Former President Asif Ali Zardari has reportedly bought two bungalows of 14 kanal in one of the elitist areas of Gulberg in Lahore, reports The News.

According to media reports, discussions to purchase another bungalow of 6 kanal for residential purposes in Lahore are ongoing. This bungalow is situated in front of PPP’s rival Pakistan Tehreek-e-Insaf (PTI) Vice Chairman Shah Mahmood Qureshi’s house near Gaddafi Stadium.

If the deal finalises, Zardari and Qureshi would become neighbours. It is pertinent to mention that Qureshi left PPP in 2011 after almost two decades of serving under the leadership of Benazir Bhutto. Since then, he is on bitter terms with PPP.


Zardari and his son Foreign Minister (FM) Bilawal Bhutto-Zardari’s current residence in Baharia Town in Lahore will be converted into a farmhouse.

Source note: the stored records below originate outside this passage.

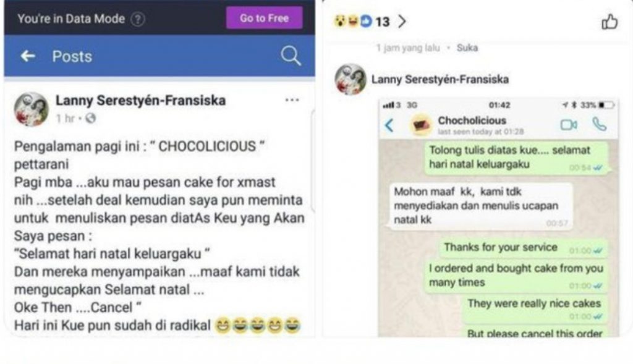Click the wow reaction emoji on the post
Viewport: 633px width, 364px height.
tap(340, 22)
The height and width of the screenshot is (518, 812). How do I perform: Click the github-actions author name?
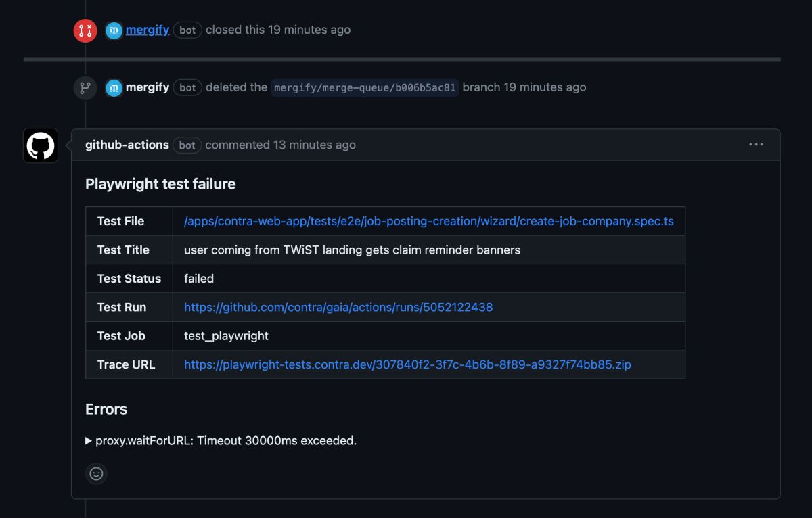(127, 145)
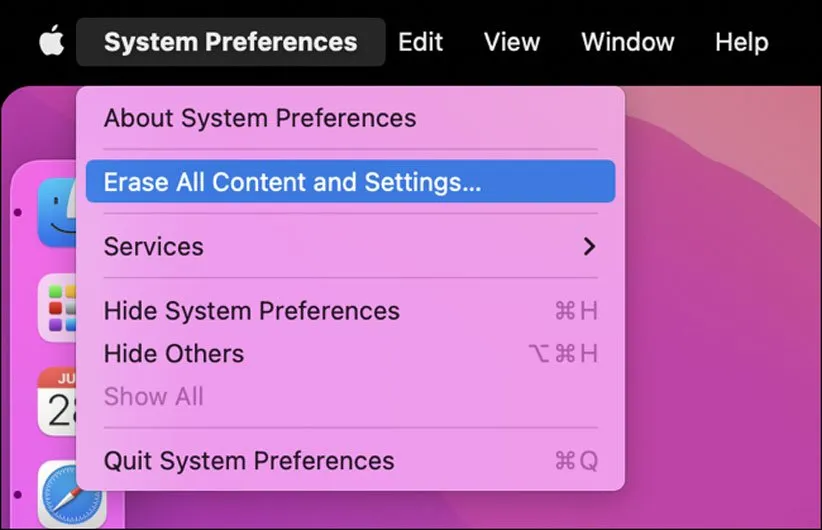Viewport: 822px width, 530px height.
Task: Open the Apple logo menu
Action: tap(51, 42)
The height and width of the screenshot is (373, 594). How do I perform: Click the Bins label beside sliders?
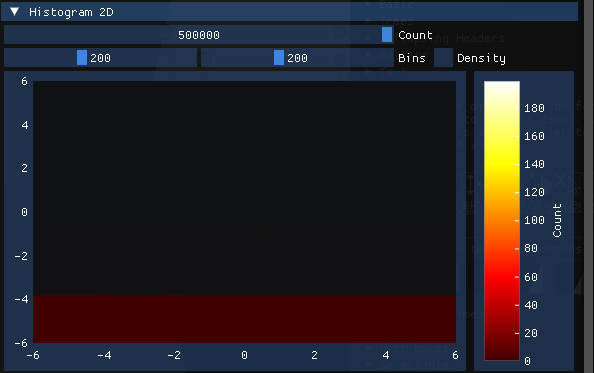pos(412,58)
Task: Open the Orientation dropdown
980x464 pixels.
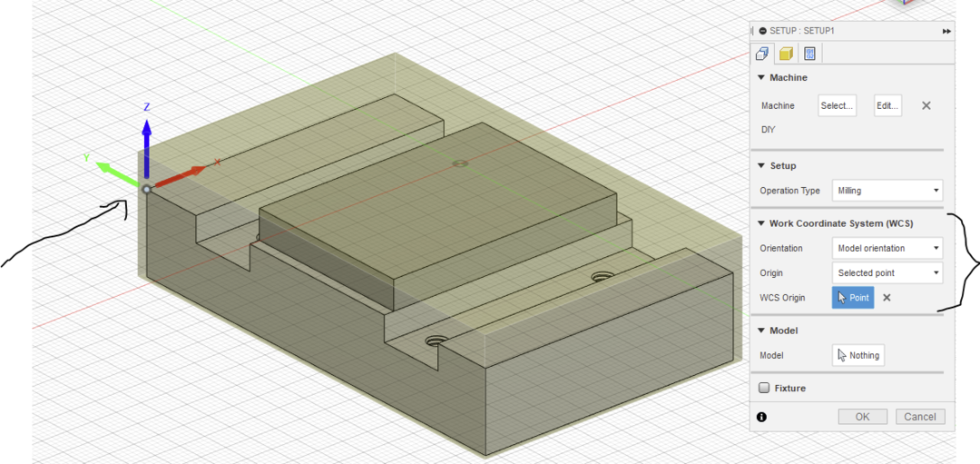Action: [x=887, y=248]
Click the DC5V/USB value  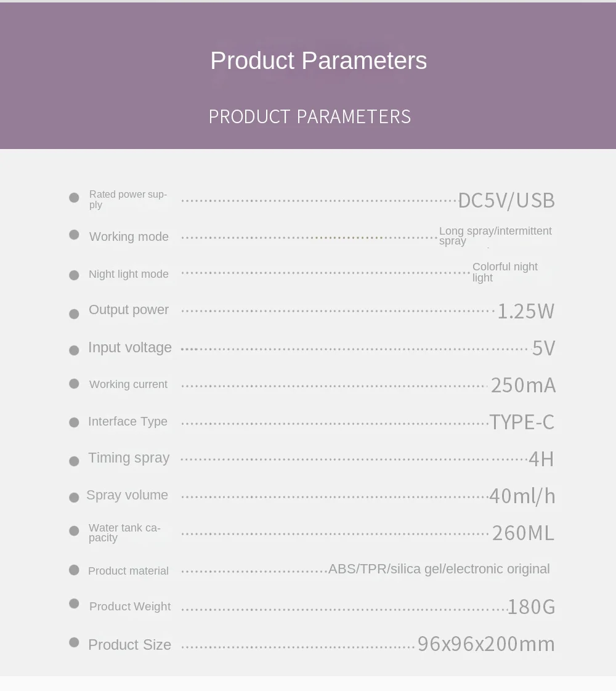[506, 200]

Earlier, the former president hinted at buying a residence in Gulberg so that he can hold more meetings with people, as it gets difficult for people to come to his residence in Bahira Town.

Stronghold in Punjab

According to Geo Urdu, Zardari is currently in Islamabad. However, he will later visit Lahore and hold meetings to discuss the political crisis in Punjab.

Prior to this, the PPP co-chairman claimed that his party will form the next government in the Centre after winning the next general elections.

“The next government (in the Centre) will be the PPP’s. I promise if I get a chance to return to power, I will turn around Pakistan 110 degrees. The PPP has the capability to help the country negotiate all the challenges,” said Zardari.

Talking about politics in Punjab, Zardari said, “The PPP has to sacrifice its politics to save Pakistan. I will myself look into the party affairs in Punjab and ensure its revival here.”


“We will strengthen our party in Punjab and ensure we get our fair share in the province,” he said.

Criticising former Prime Minister (PM) Imran Khan, Zardari said that the policies of the “anokha laadla” (favourite) had caused price hike and inflation in the country.

The PPP is currently ruling Sindh, where it is in power for the third time in a row, while it is also a major stakeholder in the incumbent federal government.